What the task asks: What you output must match the entries exactly, apart from the pictures, which are left out.

Records for processing:
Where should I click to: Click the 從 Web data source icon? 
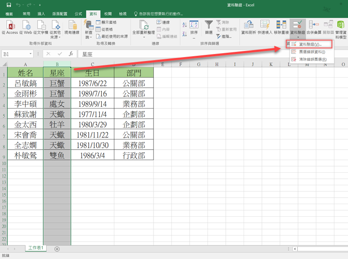point(26,25)
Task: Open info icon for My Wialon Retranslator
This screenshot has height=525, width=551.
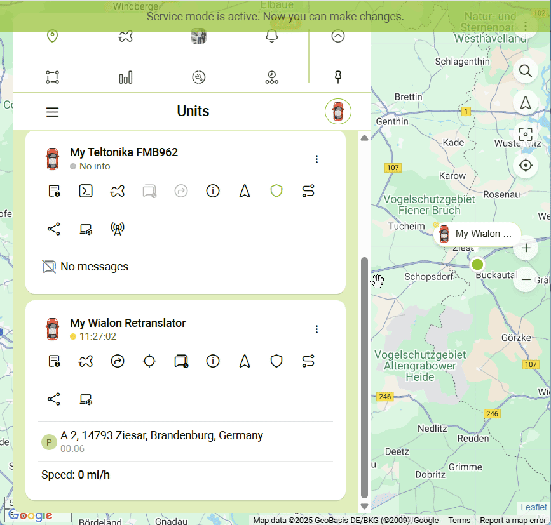Action: 213,361
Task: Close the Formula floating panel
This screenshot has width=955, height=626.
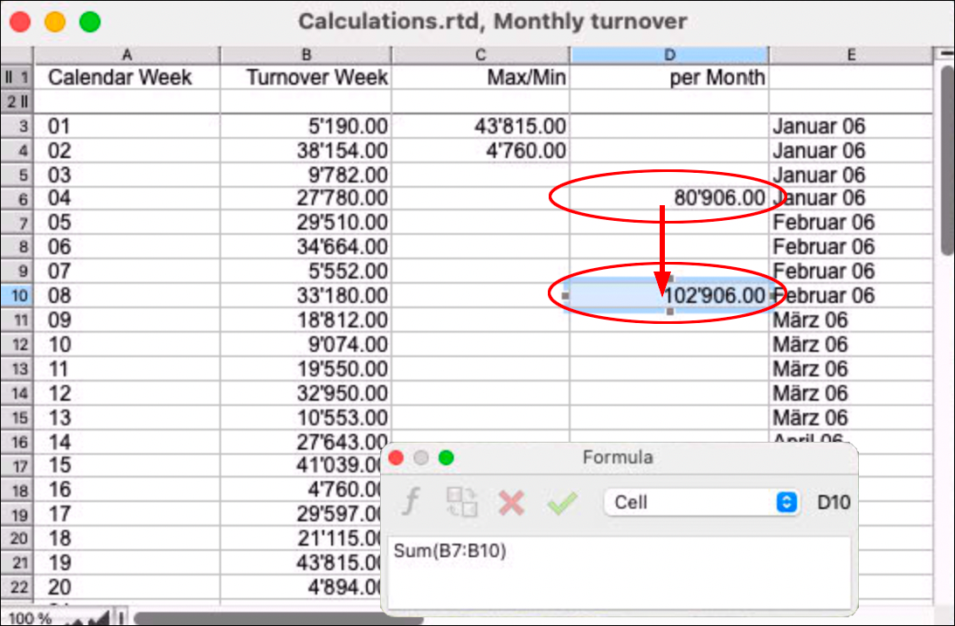Action: (x=396, y=457)
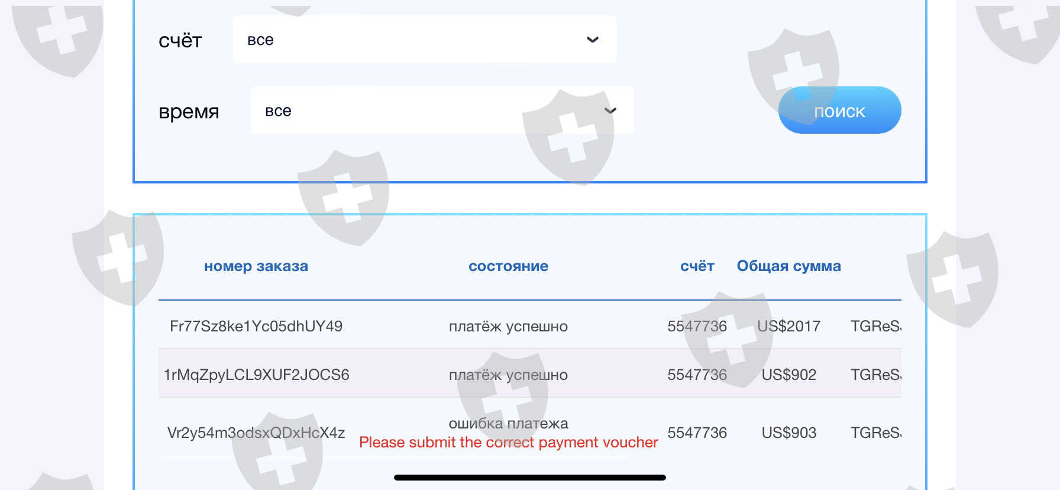Click the red payment voucher error message

(508, 443)
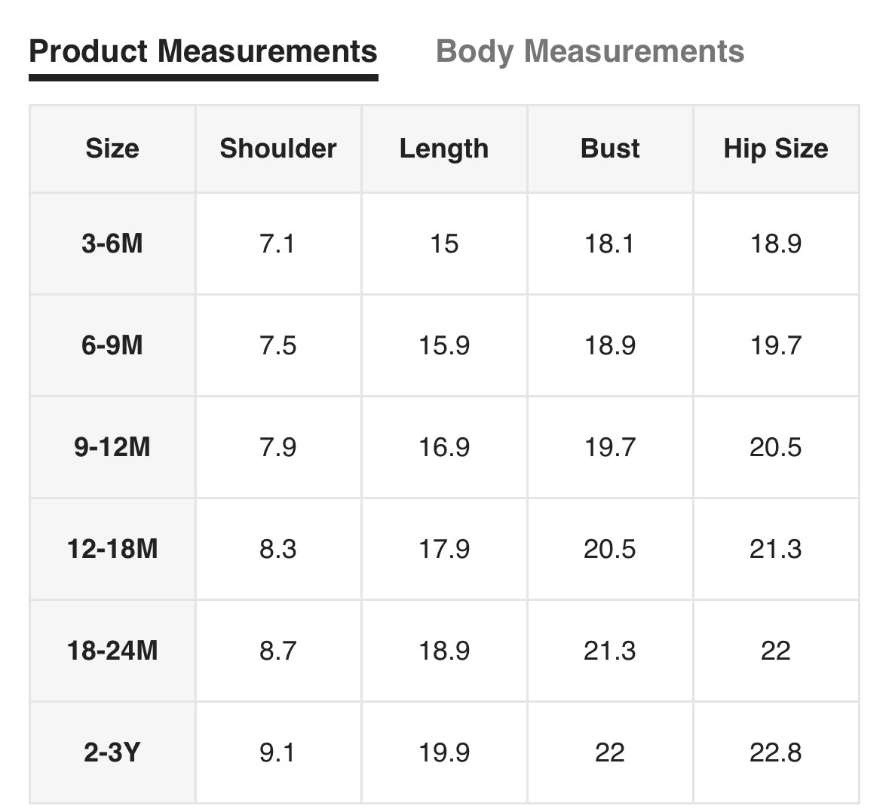Click the 22.8 hip value for 2-3Y

click(775, 752)
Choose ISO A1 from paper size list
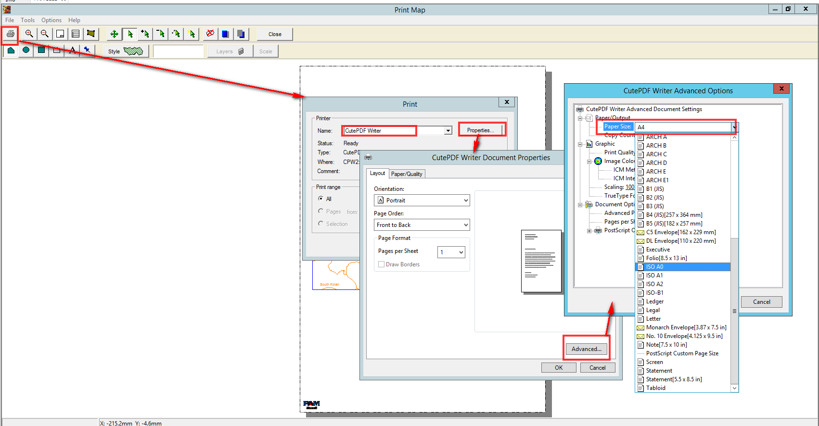The width and height of the screenshot is (819, 426). pyautogui.click(x=654, y=276)
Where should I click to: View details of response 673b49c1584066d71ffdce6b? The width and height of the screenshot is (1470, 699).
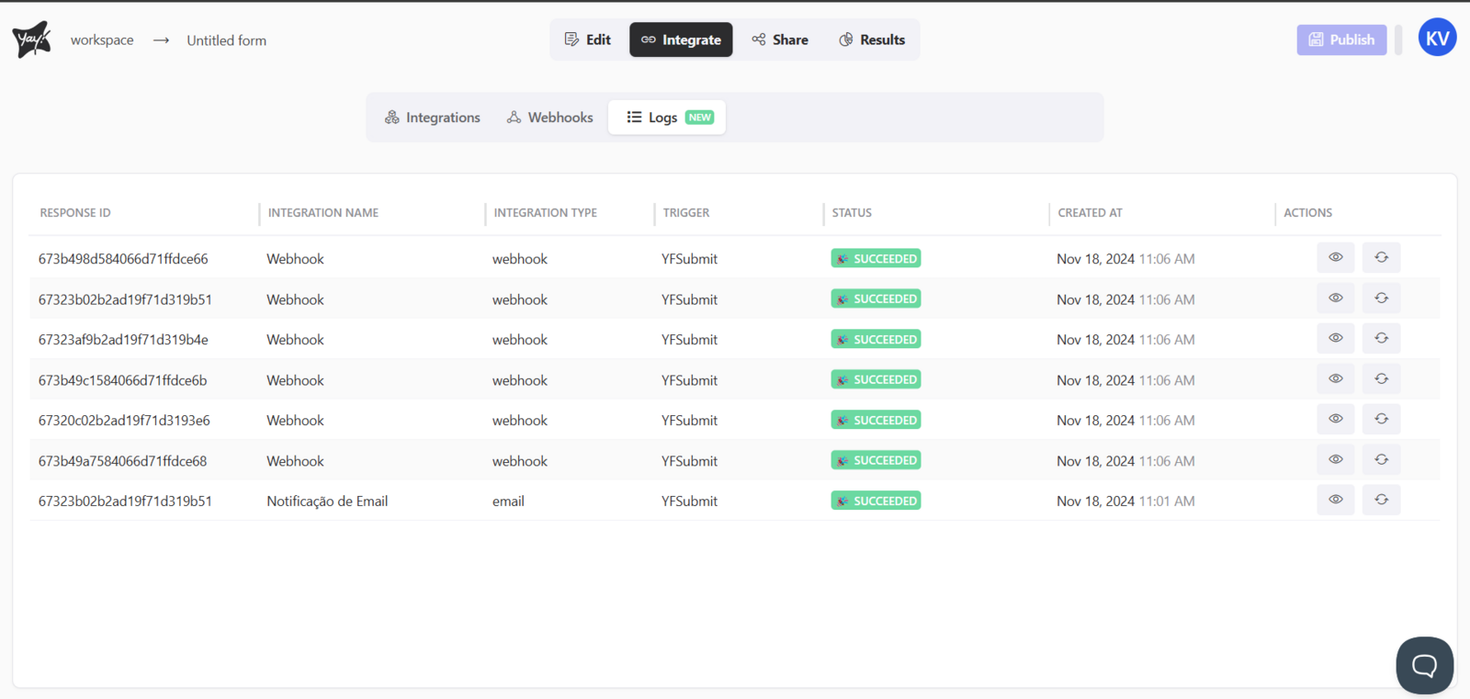point(1335,379)
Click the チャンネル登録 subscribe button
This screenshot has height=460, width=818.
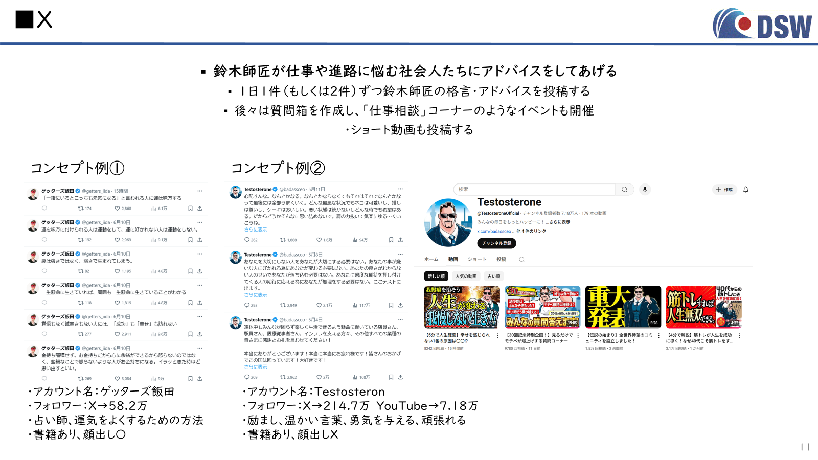click(496, 243)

Answer to this task:
Where should I click to: Click the 從 Web data source icon? 
point(26,25)
Task: Open info icon for My Wialon Retranslator
This screenshot has height=525, width=551.
Action: 213,361
Task: Close the Formula floating panel
This screenshot has width=955, height=626.
Action: (x=396, y=457)
Click the red payment voucher error message

(508, 443)
Click the 22.8 hip value for 2-3Y

click(775, 752)
Choose ISO A1 from paper size list
The width and height of the screenshot is (819, 426). pyautogui.click(x=654, y=276)
Where should I click to: View details of response 673b49c1584066d71ffdce6b? The width and height of the screenshot is (1470, 699).
point(1335,379)
Click the チャンネル登録 subscribe button
This screenshot has height=460, width=818.
click(496, 243)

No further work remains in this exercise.